The announcement came in the context of growing numbers of deaths and cases, with London accounting for 2,200 (117 in Westminster) of the nearly 5,700 cases across the country
Dominic Raab will take the charge of the UK government if Prime Minister Boris Johnson is struck down by coronavirus, according to an announcement made by Downing Street as "designated survivor" plans on Monday.
In the Johnson cabinet, Raab is the foreign secretary as well as the first secretary of state, which makes him next in line in a situation in which the prime minister is unable to carry out his duties
Downing Street stressed that the prime minister is "well", but when asked who would take charge if he became incapacitated, replied: "The foreign secretary is the first secretary of state."
The clarification comes after reports that some ministers have been pushing for Michael Gove, the cabinet office minister and key Johnson ally, to take over if necessary – rather than Mr Raab, independent.co.uk reported.
The prime minister – unlike Donald Trump – is not believed to have been tested for coronavirus, but is thought to be at higher risk because of regular, intense meetings to combat the crisis.
The announcement came in the context of growing numbers of deaths and cases, with London accounting for 2,200 (117 in Westminster) of the nearly 5,700 cases across the country.
Westminster has been identified as a virus hotspot, with several dozen MPs now in isolation and expectations that parliament will soon be shut down.
Mr Raab, Mr Gove, the chancellor Rishi Sunak, and Matt Hancock, the health secretary, each chair a committee coordinating different parts of the government's response.
Successive prime ministers have resisted pressure to set out a formal procedure for what happens if someone else is required to take over.
Peter Bone, a Conservative backbencher, has tried to pass a law without success and said, on Sunday: "Nobody seems to be able to tell me what happens if the prime minister is incapacitated.
"In a national emergency, you don't want to be scrabbling around worrying about who's in charge. And you don't want the foreign secretary and the cabinet office minister arguing about who's in charge."
As the crisis escalates, Downing Street has been forced to play down reported tensions between Mr Gove and Mr Hancock, who is leading the NHS response.
Mr Raab has, so far, been the face of efforts to help up to a million Britons stranded abroad, facing criticism for insisting it is impossible for the government to lay on repatriation flights.

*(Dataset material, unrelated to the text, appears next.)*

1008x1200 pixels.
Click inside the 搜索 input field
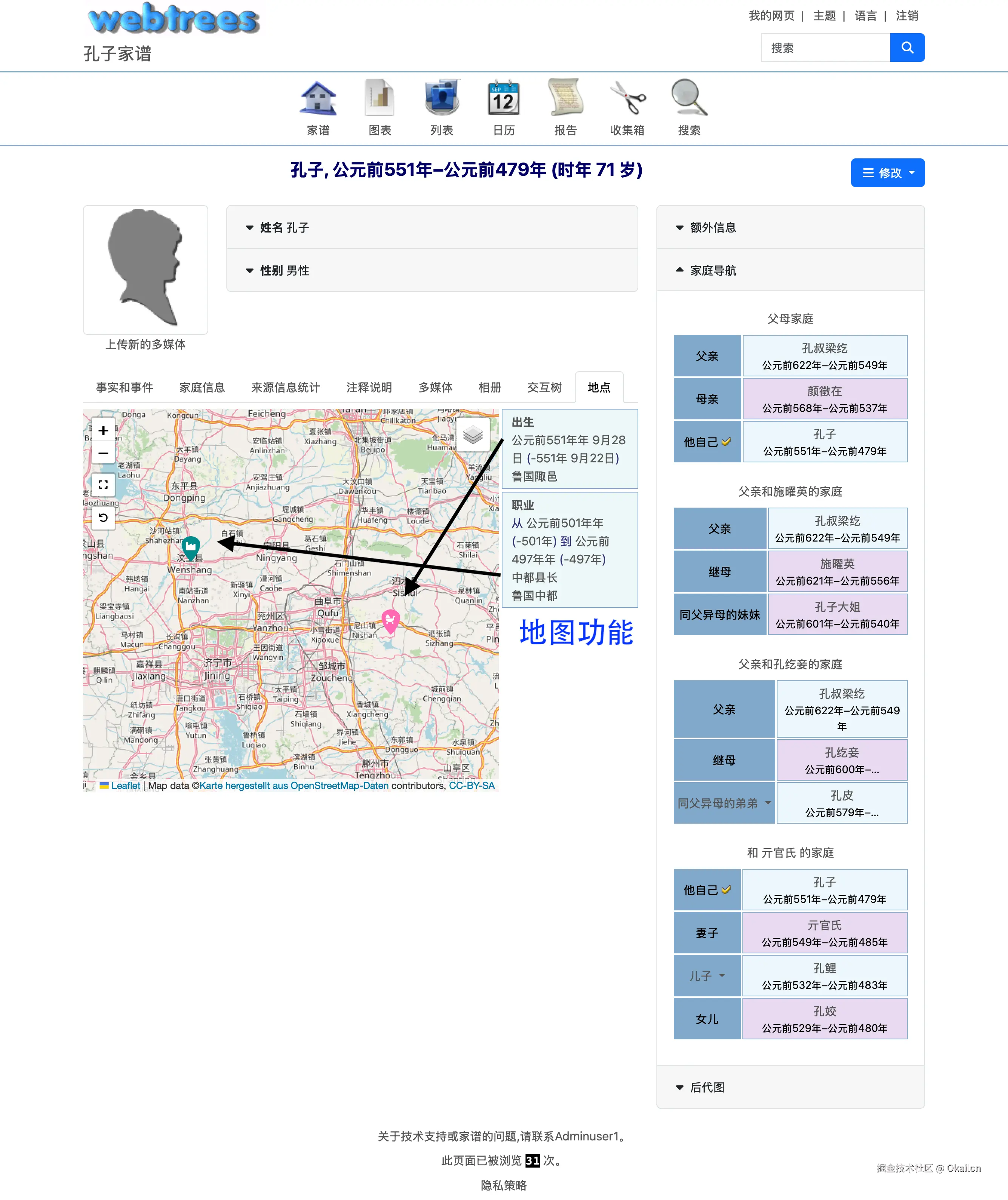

He also came under fire for claiming the pandemic strengthened the case for completing Brexit at the end of the year – even as an extended transition period appears increasingly inevitable.
The prime minister's spokesperson declined to set out any further detail of the "designated survivor" plans, but stressed the flexibility available to him.
"The prime minister has the power to delegate responsibility to any of his ministers but, for now, it's the prime minister and then the foreign secretary," he said.
Johnson, meanwhile, put Britain in a lockdown as he announced sweeping curbs on everyday activity including the banning of any gatherings of more than two people who do not live together.
As well as instructing the public to "stay at home" for all but a few exceptions, Johnson said he was ordering shops that don't sell essential goods, such as food and medicines, to close immediately.
In as somber an address to the nation as any prime minister has arguably delivered since World War II, Johnson said it was critical to prevent the virus from spreading between households and that police would be authorized to break up gatherings of more than two people from different households in public in order to deal with the "biggest threat this country has faced for decades".
Under the measures which Johnson did not term as a lockdown, people will only be allowed to leave home for a few "very limited purposes" to relieve the pressure on the National Health Service, Johnson said.
These include shopping for basic necessities "as infrequently as possible," one form of exercise a day done alone or with household members, medical reasons or travelling to work that cannot be done from home or that is "absolutely necessary."